Shifting Gears II | PwC x FC4S

Les places financières s’organisent en vue de la croissance exponentielle de la finance durable attendue sur la prochaine décennie

Contrairement à la crise financière de 2008, la montée en puissance des questions de finance durable au plan mondial n’a pas été impactée par la crise économique provoquée par la pandémie de COVID-19 ; celle-ci s’est plutôt renforcée et intensifiée. Malgré l’impact sur les marchés, les produits financiers intégrant des critères ESG ou les entreprises affichant de solides performances ESG se sont avérés plus résilients que la moyenne. D’une manière générale, 2020 témoigne d’une accélération sans précédent de la finance durable.

En tant que centres névralgiques du système financier, les places financières concentrent à la fois investisseurs, activités de marché et institutions publiques. Ce positionnement stratégique en fait des acteurs clés capables de mener la transition vers un système financier plus durable.

Les organisations, publiques comme privées, au centre des places financières ont plusieurs rôles à jouer pour orchestrer le développement à marche forcée de la finance durable :

1. Faire le lien entre tous les acteurs qui composent l’écosystème financier et porter leur voix sous une même bannière tout en facilitant les discussions entre le privé et les régulateurs.

2. Déployer une stratégie de place, identifier les barrières et définir des priorités communes.

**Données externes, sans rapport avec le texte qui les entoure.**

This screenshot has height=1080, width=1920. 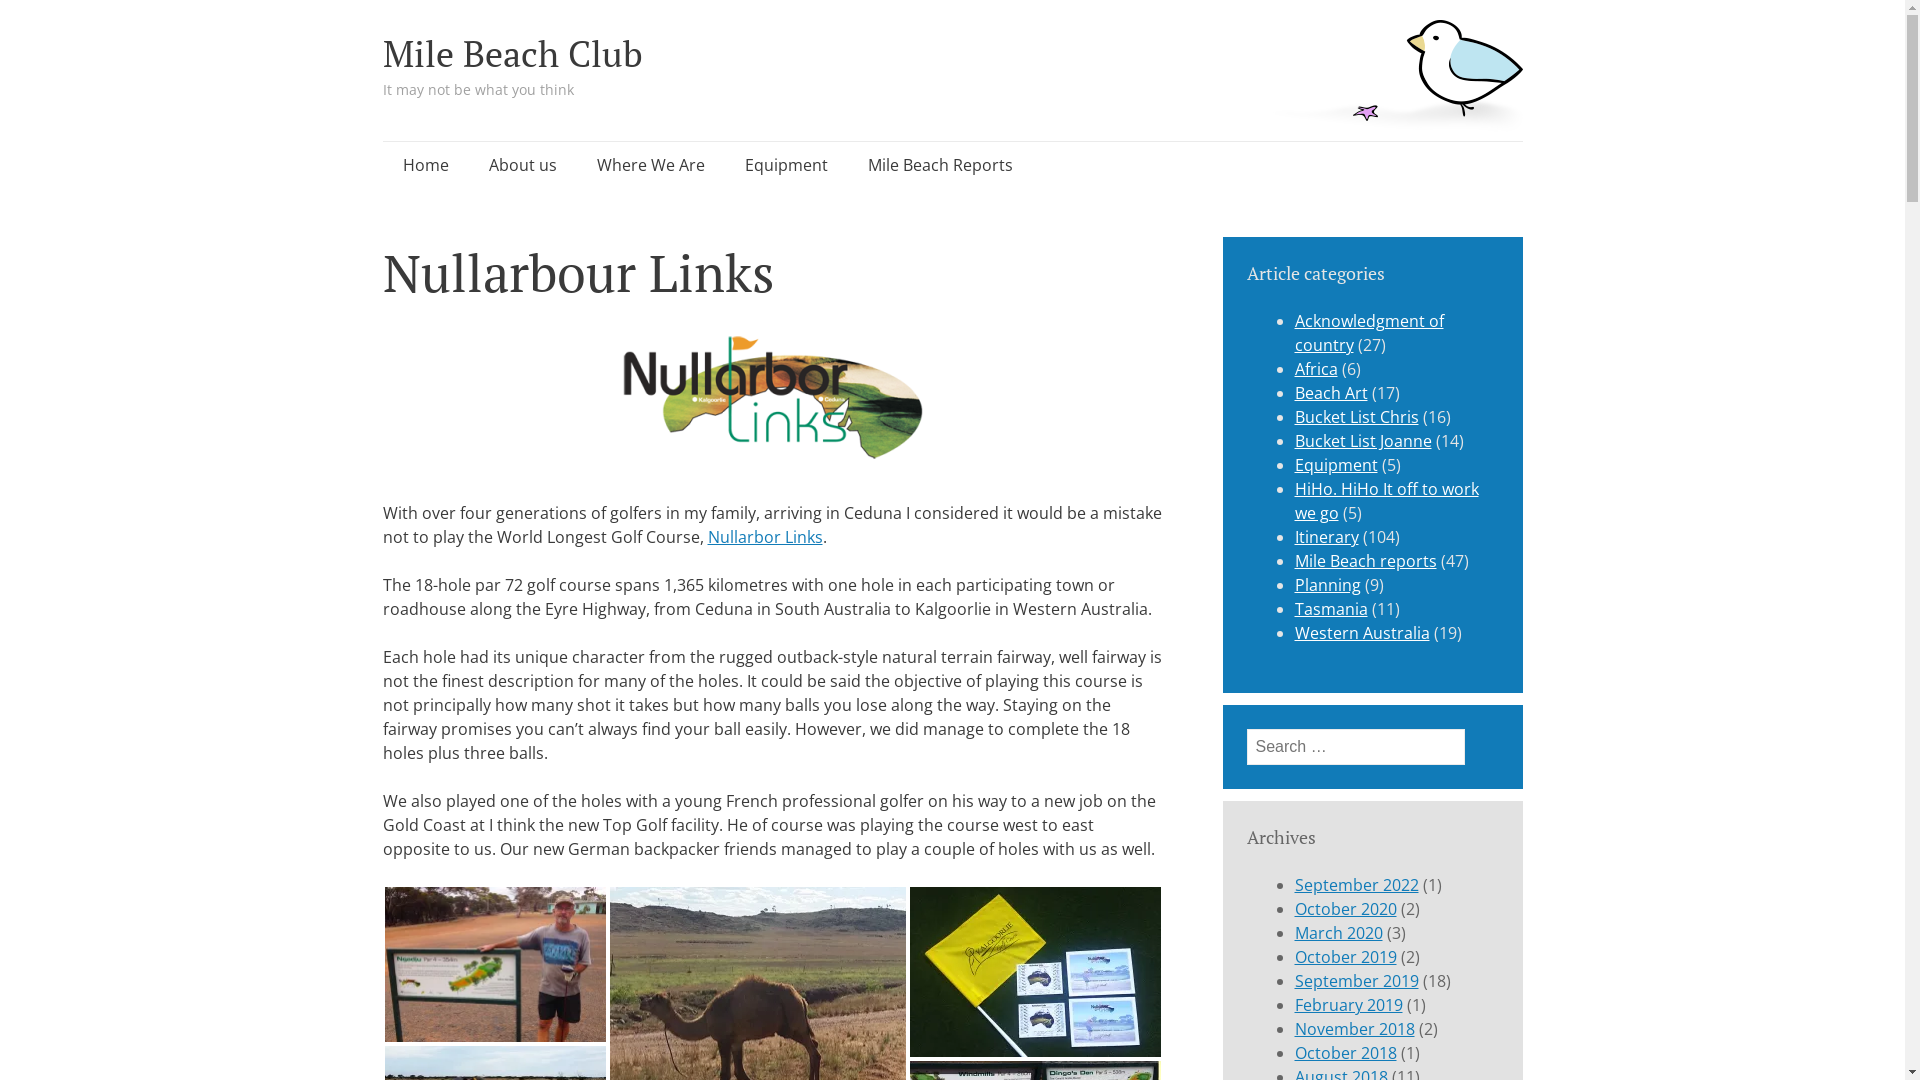 What do you see at coordinates (1294, 979) in the screenshot?
I see `'September 2019'` at bounding box center [1294, 979].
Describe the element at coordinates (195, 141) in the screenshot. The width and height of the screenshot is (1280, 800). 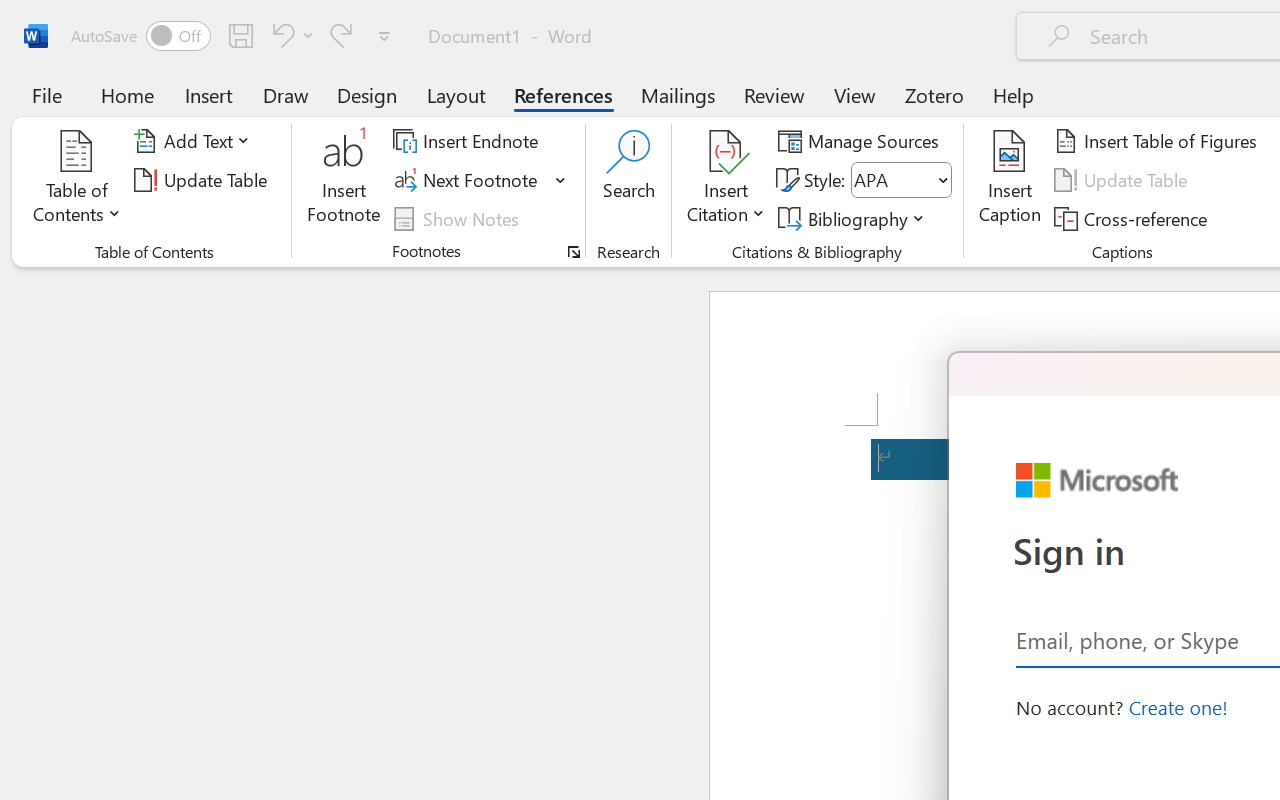
I see `'Add Text'` at that location.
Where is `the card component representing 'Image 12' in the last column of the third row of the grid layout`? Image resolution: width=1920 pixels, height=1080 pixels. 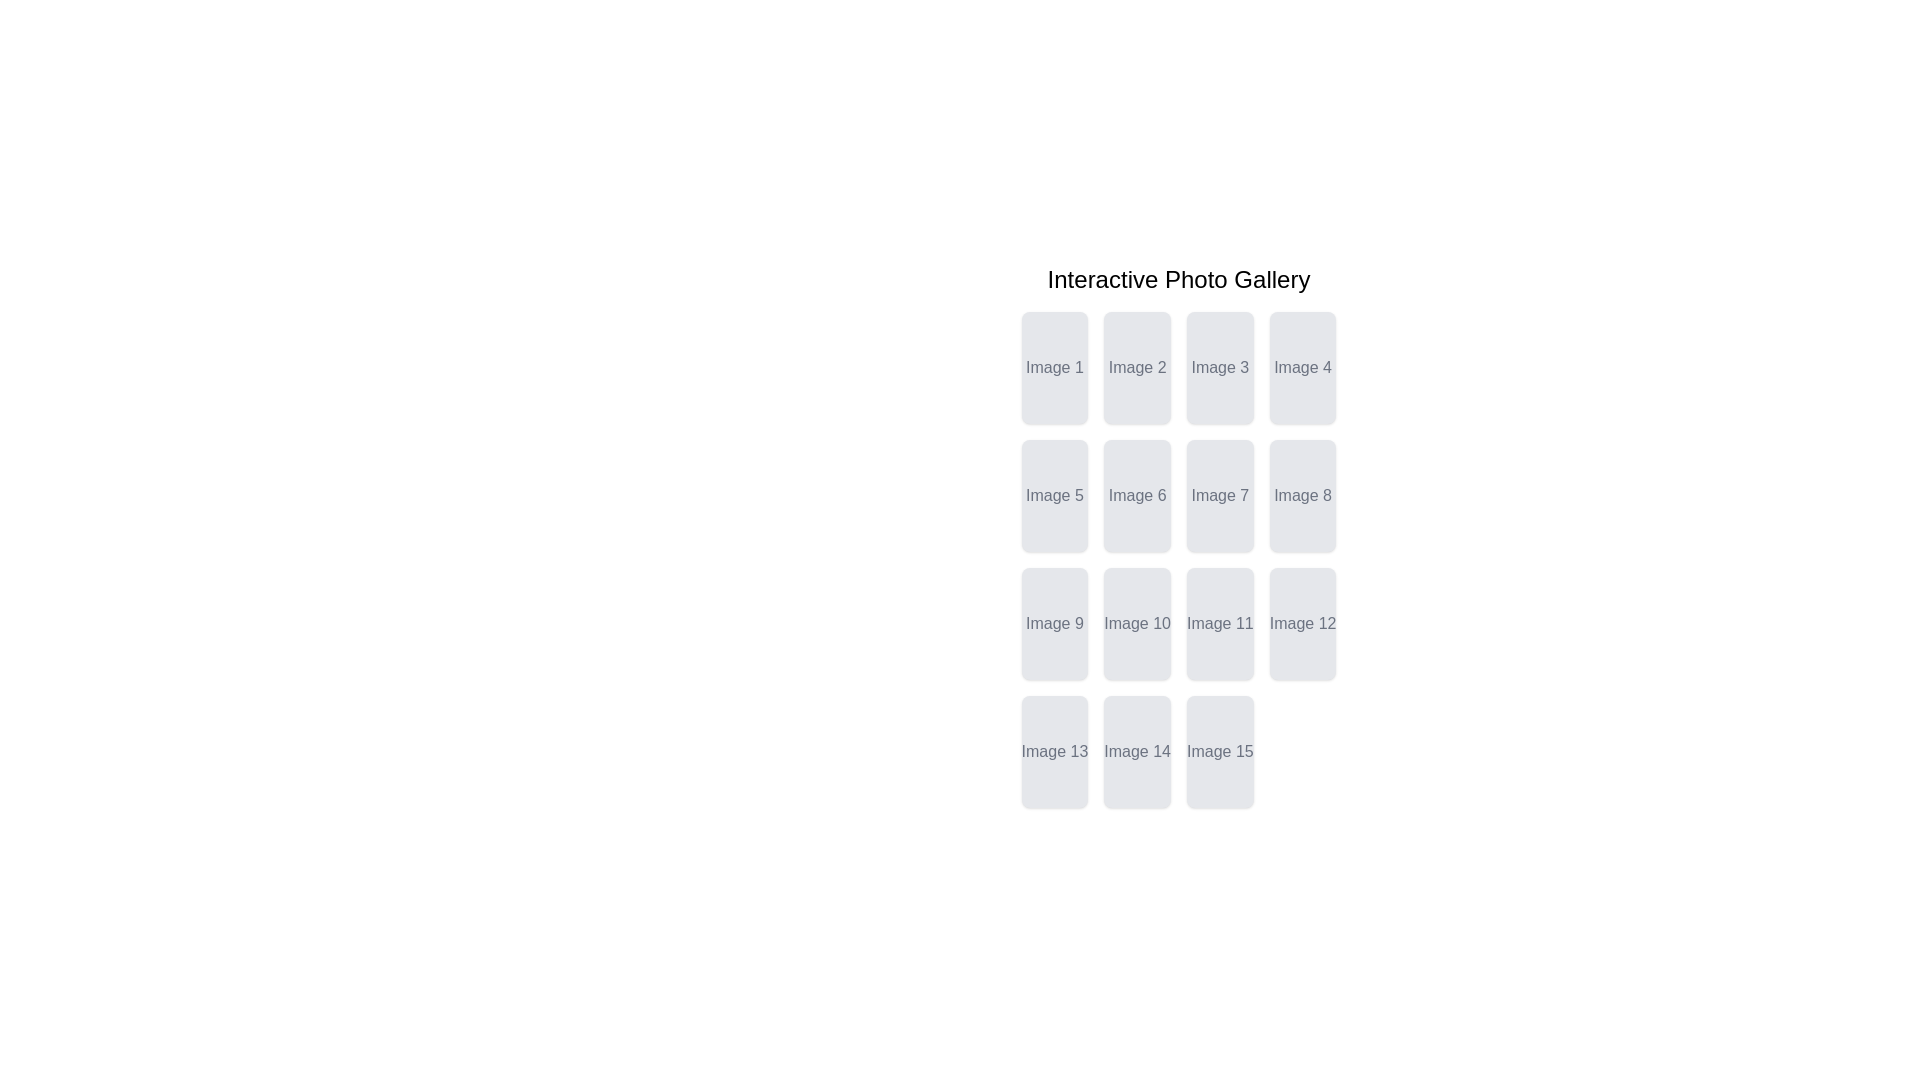
the card component representing 'Image 12' in the last column of the third row of the grid layout is located at coordinates (1303, 623).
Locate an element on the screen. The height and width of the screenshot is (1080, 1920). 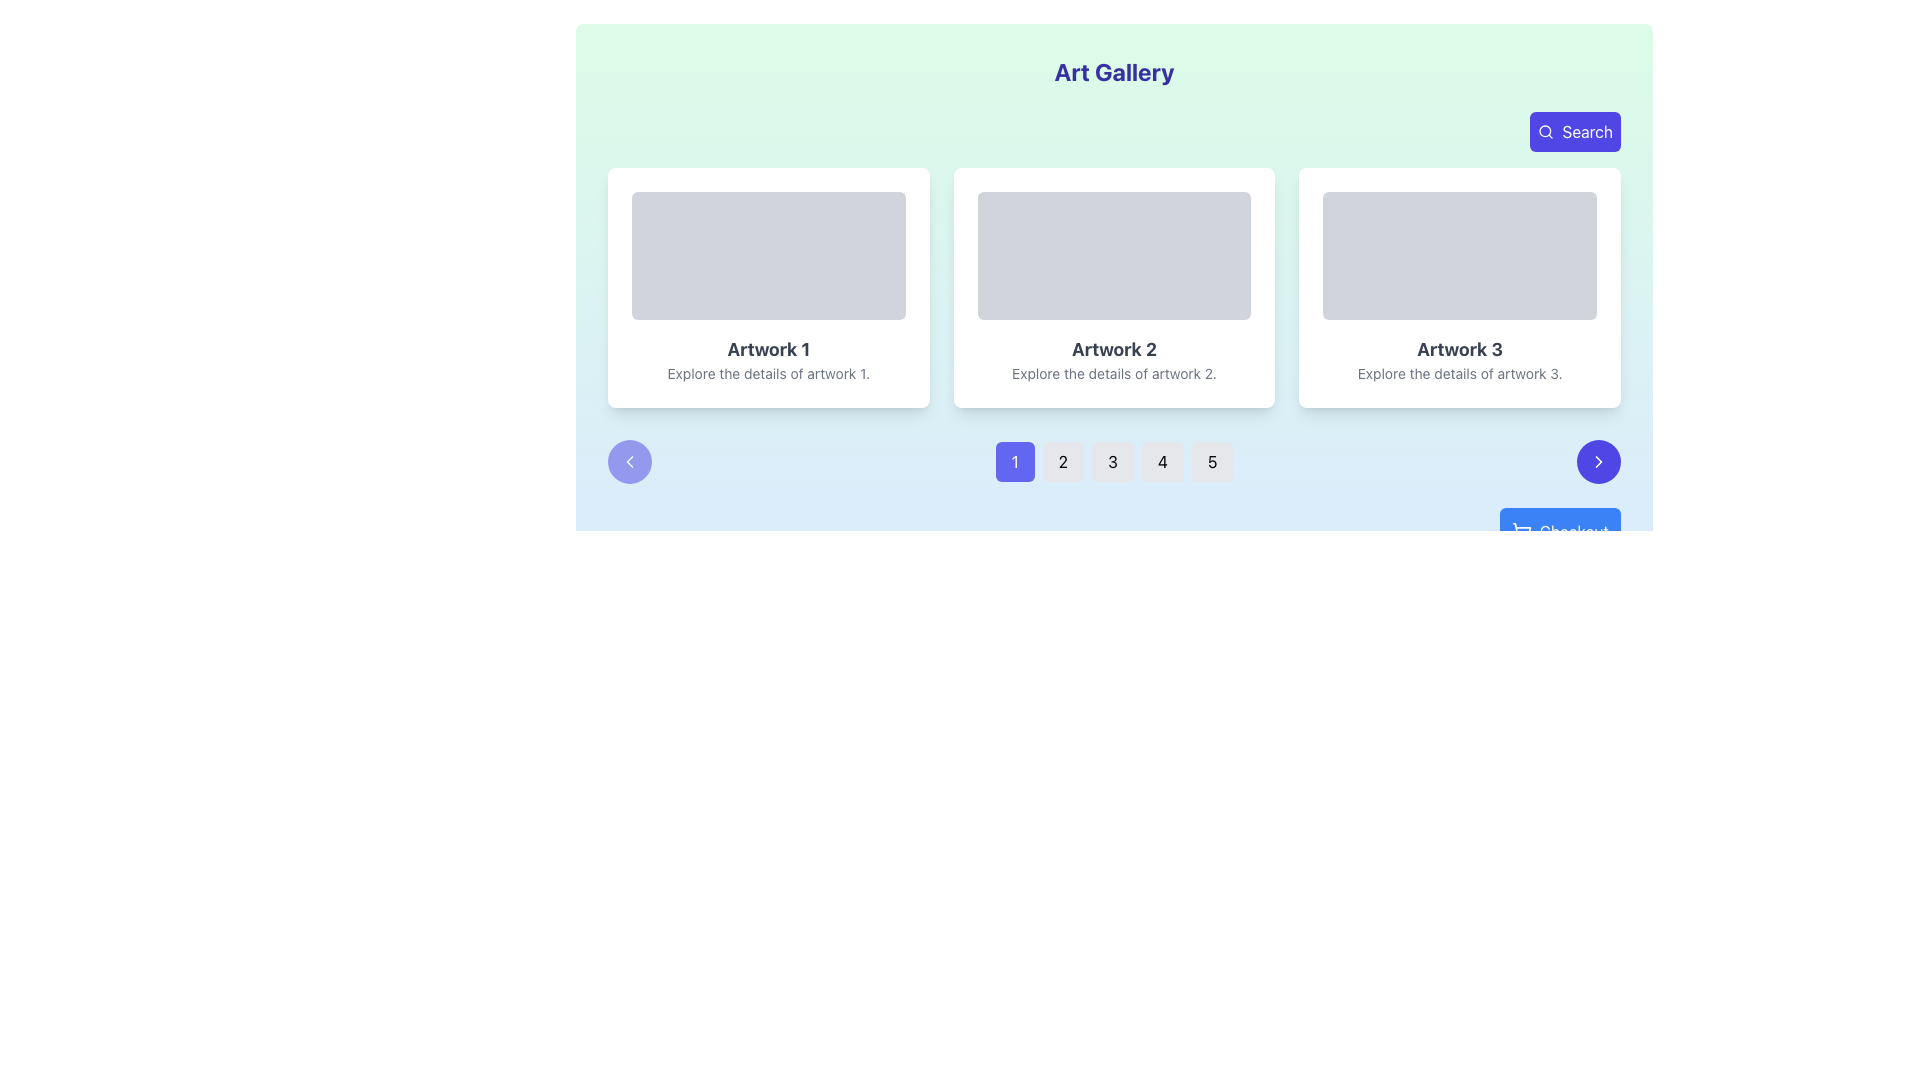
the non-interactive text element providing a description related to 'Artwork 3', located at the bottom of the rightmost card is located at coordinates (1460, 374).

3. Cultiver les initiatives de pointe et coordonner les acteurs entre eux.

4. S'assurer que les compétences nécessaires sont disponibles à chaque nouvelle étape de développement.

5. Organiser la coopération internationale et influencer les standards internationaux en diffusant largement les initiatives et innovations locales.

Le rapport Shifting Gears II présente les résultats d’une évaluation approfondie des actions déployées dans 24 places financières membres du réseau FC4S, représentant 2000 fonds d’investissement labellisés et plus de 1000 milliards d’euros de titres de créance verts et durables côtés. Les travaux, menés en partenariat avec le FC4S, visent à fournir un cadre méthodologique afin d'évaluer le niveau de maturité de l’écosystème « finance durable » de chaque place financière. Les membres du FC4S peuvent ainsi se positionner vis-à-vis de leurs pairs et affiner leur stratégie.

Renouveler l’exercice chaque année permet de suivre la progression des différentes places financières et offre une perspective unique sur le développement de la finance durable au plan mondial. L’objectif est également de promouvoir la coopération internationale, de disséminer les meilleures pratiques et d’identifier les initiatives capables d’accélérer la transition vers un système financier plus durable. Découvrez les messages clés de l’étude.

La disponibilité et la qualité des données concentrent toutes les attentions

Très peu cités il n’y a encore que quelques années, les enjeux liés à la production, la consolidation et la diffusion de données environnementales, sociales et de gouvernance (ESG) sont désormais dans les premières priorités de nombreuses institutions financières, privées comme publiques.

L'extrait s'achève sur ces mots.